In general you need to spend a good amount of time thinking about what the goal is, what the tradeoff of various different errors are and then build that into your model.
Here we’ll focus on one somewhat unique issue that arises often in ML problems - the data are often huge and not sampled randomly. Tom Louis (former prof in our department) asked this question:
“Which one should I trust more: a 1% survey with 60% response rate or a non-probabilistic dataset covering 80% of the population?”
There is a pretty heavy, but really good paper addressing this question by Xiao-Li Meng. The surprising answer is that it depends! If there is correlation between the outcome value and the sampling probability even huge data sets can actually be very small in “effective sample size”. So it is worth thinking very hard about potential correlation between the outcome and the (designed or de facto) sampling scheme.
OK back to our example. Google has released some of the data from the Quick, Draw! challenge. You can either get the data in raw form or you can get some pre-processed data.
I downloaded the pre-processed data sets for clouds and axes. These data are available from Google Cloud Platform.
All these things make data easier to manage and to represent into a plot. This already represents a lot of work, but even so we still have some more pre-processing to do. First we are going to load some of the data into R, it comes in ndjson format and there are lots of drawings.
if(!file.exists(here("data", "axe.ndjson"))){
file_url_axe <- paste0("https://storage.googleapis.com/quickdraw_dataset/full/simplified/axe.ndjson")
download.file(file_url_axe,
destfile=here("data", "axe.ndjson"))
file_url_cloud <- paste0("https://storage.googleapis.com/quickdraw_dataset/full/simplified/cloud.ndjson")

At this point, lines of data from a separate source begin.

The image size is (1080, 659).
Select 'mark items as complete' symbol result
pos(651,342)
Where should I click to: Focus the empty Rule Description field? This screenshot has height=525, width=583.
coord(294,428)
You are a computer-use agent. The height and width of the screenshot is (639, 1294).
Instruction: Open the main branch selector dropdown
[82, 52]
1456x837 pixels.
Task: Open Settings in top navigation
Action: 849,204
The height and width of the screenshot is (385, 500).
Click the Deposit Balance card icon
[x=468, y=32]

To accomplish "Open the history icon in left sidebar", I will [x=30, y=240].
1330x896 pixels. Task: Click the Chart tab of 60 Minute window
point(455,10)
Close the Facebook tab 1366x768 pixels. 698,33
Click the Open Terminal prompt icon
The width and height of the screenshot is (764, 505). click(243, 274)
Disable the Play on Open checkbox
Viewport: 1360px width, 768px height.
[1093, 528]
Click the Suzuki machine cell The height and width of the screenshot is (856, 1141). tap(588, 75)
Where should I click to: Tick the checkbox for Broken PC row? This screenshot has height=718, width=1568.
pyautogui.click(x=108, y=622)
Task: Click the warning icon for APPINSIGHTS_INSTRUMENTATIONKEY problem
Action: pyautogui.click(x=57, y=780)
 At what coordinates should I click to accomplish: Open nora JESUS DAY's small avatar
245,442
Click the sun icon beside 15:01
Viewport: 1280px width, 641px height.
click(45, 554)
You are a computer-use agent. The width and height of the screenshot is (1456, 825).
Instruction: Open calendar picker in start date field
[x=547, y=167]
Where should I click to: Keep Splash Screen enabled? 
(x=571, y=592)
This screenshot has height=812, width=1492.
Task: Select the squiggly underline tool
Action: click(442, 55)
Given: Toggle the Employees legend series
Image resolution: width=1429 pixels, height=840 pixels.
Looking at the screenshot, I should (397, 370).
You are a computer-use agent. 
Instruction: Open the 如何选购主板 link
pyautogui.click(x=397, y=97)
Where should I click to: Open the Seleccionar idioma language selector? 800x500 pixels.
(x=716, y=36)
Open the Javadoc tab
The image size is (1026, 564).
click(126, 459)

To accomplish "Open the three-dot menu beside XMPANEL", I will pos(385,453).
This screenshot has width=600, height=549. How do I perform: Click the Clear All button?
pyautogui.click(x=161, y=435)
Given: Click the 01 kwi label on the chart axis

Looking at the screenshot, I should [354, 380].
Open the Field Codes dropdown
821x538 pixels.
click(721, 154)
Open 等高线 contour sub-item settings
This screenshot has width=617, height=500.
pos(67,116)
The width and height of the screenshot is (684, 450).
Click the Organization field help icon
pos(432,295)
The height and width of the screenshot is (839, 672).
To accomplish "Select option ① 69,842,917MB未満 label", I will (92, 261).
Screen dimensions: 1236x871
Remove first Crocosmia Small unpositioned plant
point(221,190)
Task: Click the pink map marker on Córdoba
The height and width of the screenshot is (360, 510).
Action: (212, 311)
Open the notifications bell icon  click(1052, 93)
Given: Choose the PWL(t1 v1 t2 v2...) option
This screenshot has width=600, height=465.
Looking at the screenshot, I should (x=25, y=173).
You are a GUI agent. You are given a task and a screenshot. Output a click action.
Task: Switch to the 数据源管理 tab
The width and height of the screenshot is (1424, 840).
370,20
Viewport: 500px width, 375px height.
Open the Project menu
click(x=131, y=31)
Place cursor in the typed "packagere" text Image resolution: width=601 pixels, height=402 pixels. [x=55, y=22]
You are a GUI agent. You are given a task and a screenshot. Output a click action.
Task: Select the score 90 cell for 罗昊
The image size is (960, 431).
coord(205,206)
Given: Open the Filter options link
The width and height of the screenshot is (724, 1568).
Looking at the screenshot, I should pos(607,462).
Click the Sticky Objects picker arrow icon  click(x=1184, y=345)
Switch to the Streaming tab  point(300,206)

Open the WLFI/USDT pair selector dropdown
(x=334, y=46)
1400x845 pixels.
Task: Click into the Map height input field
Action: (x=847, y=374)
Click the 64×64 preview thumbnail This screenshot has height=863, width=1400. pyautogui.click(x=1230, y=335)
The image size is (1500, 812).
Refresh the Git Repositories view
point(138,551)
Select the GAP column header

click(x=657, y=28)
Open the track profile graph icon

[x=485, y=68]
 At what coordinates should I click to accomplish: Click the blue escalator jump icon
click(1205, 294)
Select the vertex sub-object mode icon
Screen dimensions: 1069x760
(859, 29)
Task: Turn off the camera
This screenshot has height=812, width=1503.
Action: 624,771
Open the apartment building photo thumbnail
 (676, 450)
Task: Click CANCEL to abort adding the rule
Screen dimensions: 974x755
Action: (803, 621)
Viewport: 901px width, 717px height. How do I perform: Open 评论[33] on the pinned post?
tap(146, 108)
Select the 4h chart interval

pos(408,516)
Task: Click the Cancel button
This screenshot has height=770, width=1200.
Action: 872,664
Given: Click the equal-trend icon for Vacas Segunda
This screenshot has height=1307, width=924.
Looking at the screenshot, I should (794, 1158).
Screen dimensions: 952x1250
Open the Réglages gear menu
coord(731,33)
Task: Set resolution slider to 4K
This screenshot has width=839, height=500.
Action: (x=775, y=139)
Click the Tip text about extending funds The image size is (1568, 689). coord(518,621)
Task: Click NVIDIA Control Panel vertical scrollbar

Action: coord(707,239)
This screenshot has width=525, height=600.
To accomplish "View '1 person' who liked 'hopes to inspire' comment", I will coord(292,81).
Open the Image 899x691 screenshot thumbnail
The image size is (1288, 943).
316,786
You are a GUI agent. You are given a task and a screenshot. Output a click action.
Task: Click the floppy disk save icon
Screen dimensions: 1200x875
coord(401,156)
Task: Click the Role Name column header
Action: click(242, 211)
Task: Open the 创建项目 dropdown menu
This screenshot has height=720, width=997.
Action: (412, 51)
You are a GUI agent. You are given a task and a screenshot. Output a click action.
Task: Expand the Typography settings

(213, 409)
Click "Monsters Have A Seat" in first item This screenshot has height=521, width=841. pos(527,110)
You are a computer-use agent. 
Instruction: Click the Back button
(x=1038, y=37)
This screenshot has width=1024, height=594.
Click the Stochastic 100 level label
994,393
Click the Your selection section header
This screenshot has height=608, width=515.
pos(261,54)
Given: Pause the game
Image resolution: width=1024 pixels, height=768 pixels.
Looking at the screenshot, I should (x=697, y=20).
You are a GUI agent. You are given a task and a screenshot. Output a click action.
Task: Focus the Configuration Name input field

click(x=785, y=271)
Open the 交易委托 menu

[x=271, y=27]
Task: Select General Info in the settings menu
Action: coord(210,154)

download.file(file_url_cloud,
destfile=here("data", "cloud.ndjson"))
}
list.files(here("data"))
## [1] "axe.ndjson" "cameras.csv"
## [3] "Chinook.sqlite" "cloud.ndjson"
## [5] "hand-written-digits-train.csv"
Here we are going to read in 100 drawings of each class using the sample_lines()
function from the LaF
package.
Before we talk about data exploration and processing, it is important to look at your data and think about what you find in it. Also, I want to point out you should do this exploration only in the training set. However, in this example, we are going split the data at a later point.
OK the data are not in a format we can do anything with yet. Each line is a json object:
## [1] "{\"word\":\"axe\",\"countrycode\":\"US\",\"timestamp\":\"2017-01-23 21:25:30.06067 UTC\",\"recognized\":true,\"key_id\":\"4842320119726080\",\"drawing\":[[[69,74,75,73,70,79,98,105,111,110,70],[76,92,118,239,252,255,252,208,133,73,66]],[[70,57,20,0,28,91,107,114,115,140,134,123,116,112],[66,74,87,0,17,31,45,59,78,95,75,55,50,37]],[[45,50,48],[20,51,74]]]}"
So the next thing I did was google “quick draw data ndjson rstats”. I found a tutorial and lifted some code for processing ndjson data into data frames.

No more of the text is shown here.